[[ MATERIAL PROVIDED, beginning ]]

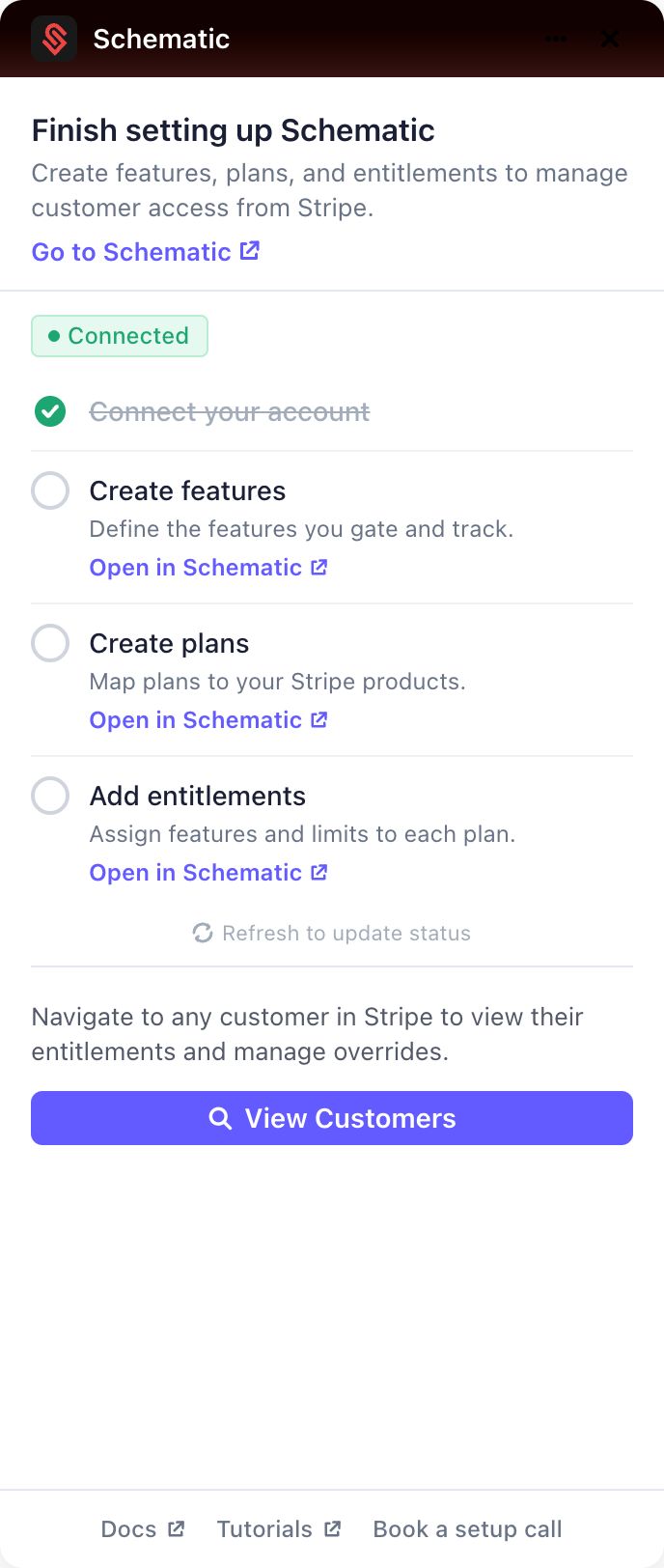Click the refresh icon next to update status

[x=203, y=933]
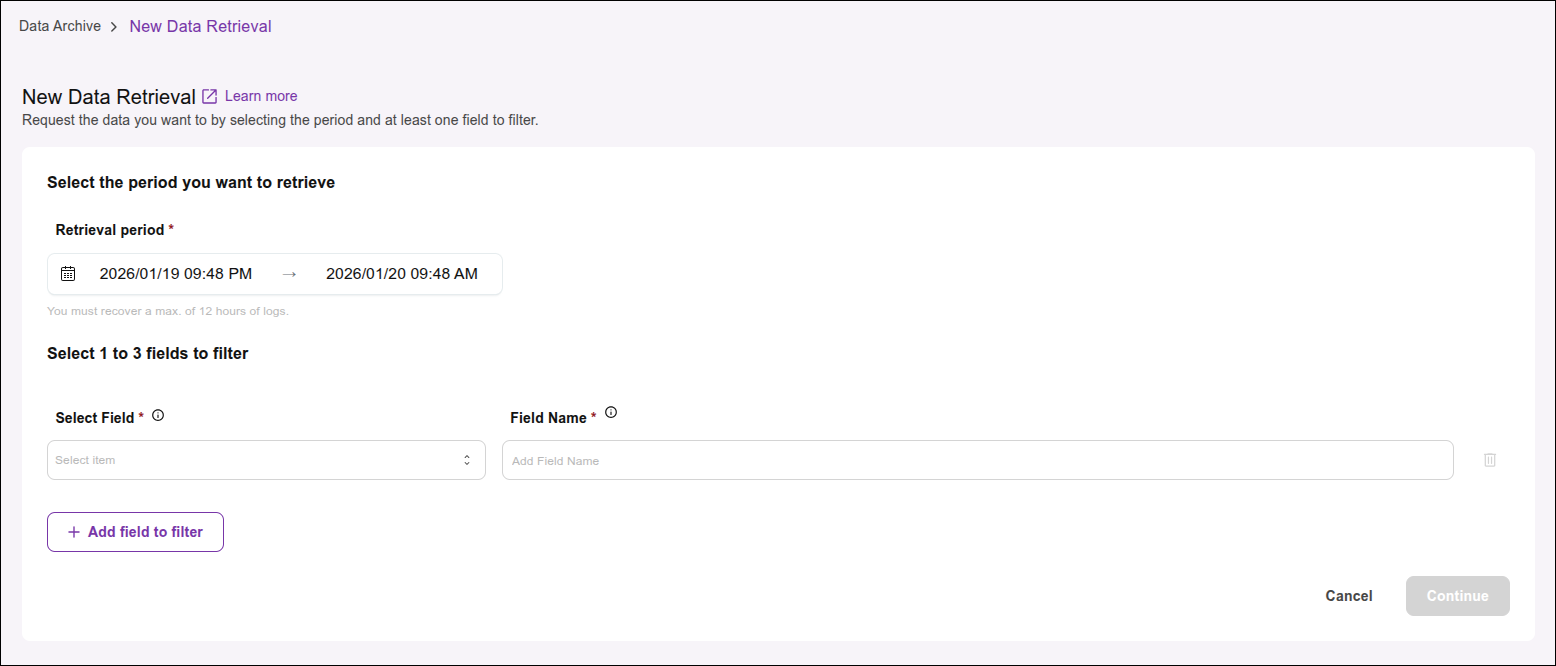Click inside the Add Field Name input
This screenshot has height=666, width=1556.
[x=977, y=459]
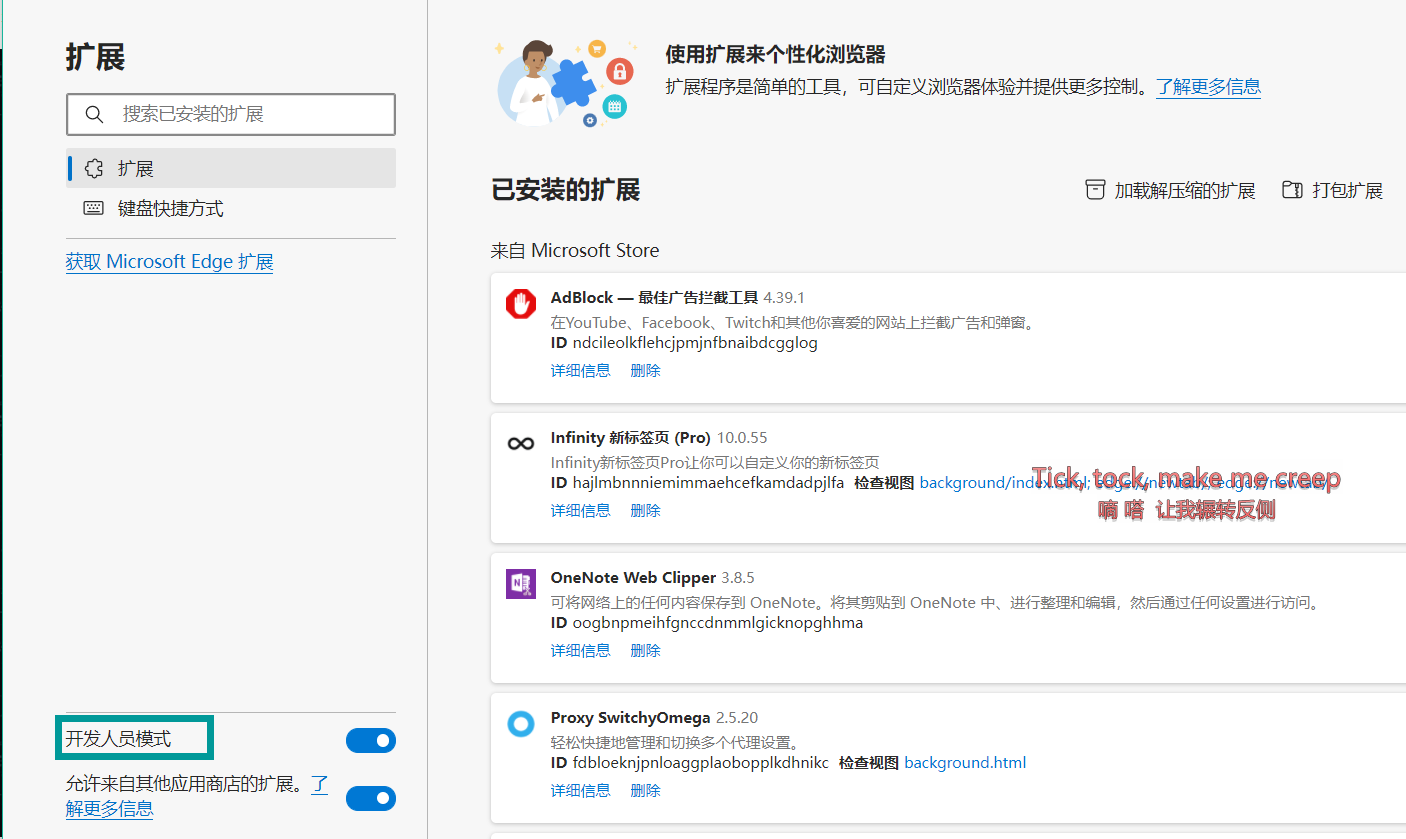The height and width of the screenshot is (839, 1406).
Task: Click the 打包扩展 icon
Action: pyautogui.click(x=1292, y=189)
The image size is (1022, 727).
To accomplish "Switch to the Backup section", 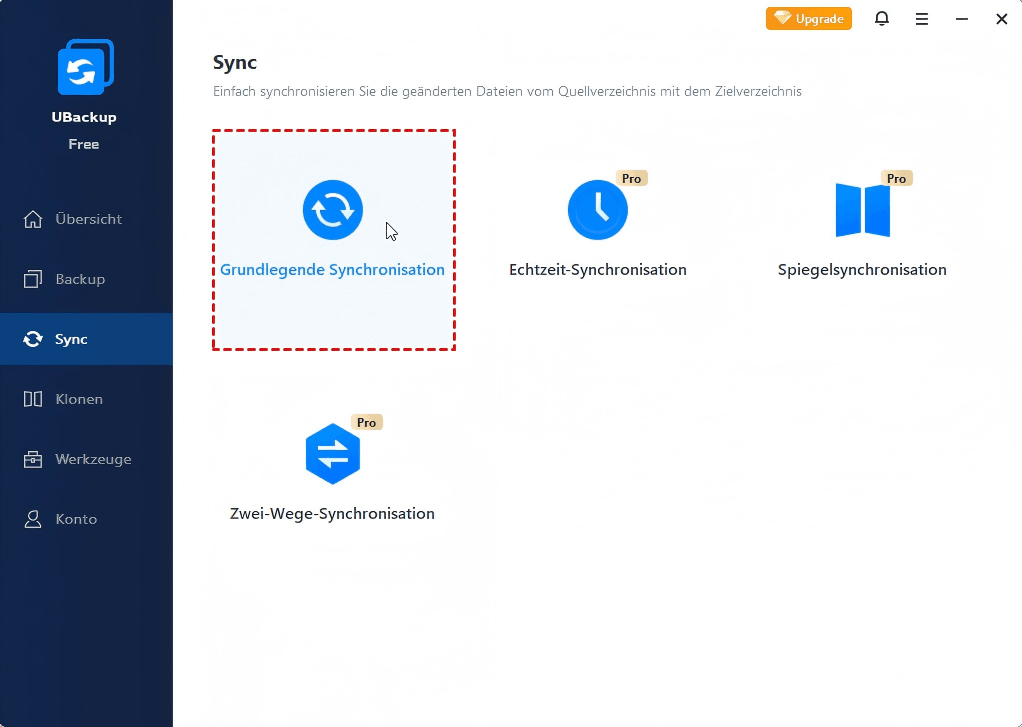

[[ MATERIAL PROVIDED, end ]]

Leave out the pictures and return, exactly as written, only the lines from the line with "The image size is (1022, 727)." through the end of the records above.

WRITTEN ANSWER:
The image size is (1022, 727).
To accomplish "Switch to the Backup section", 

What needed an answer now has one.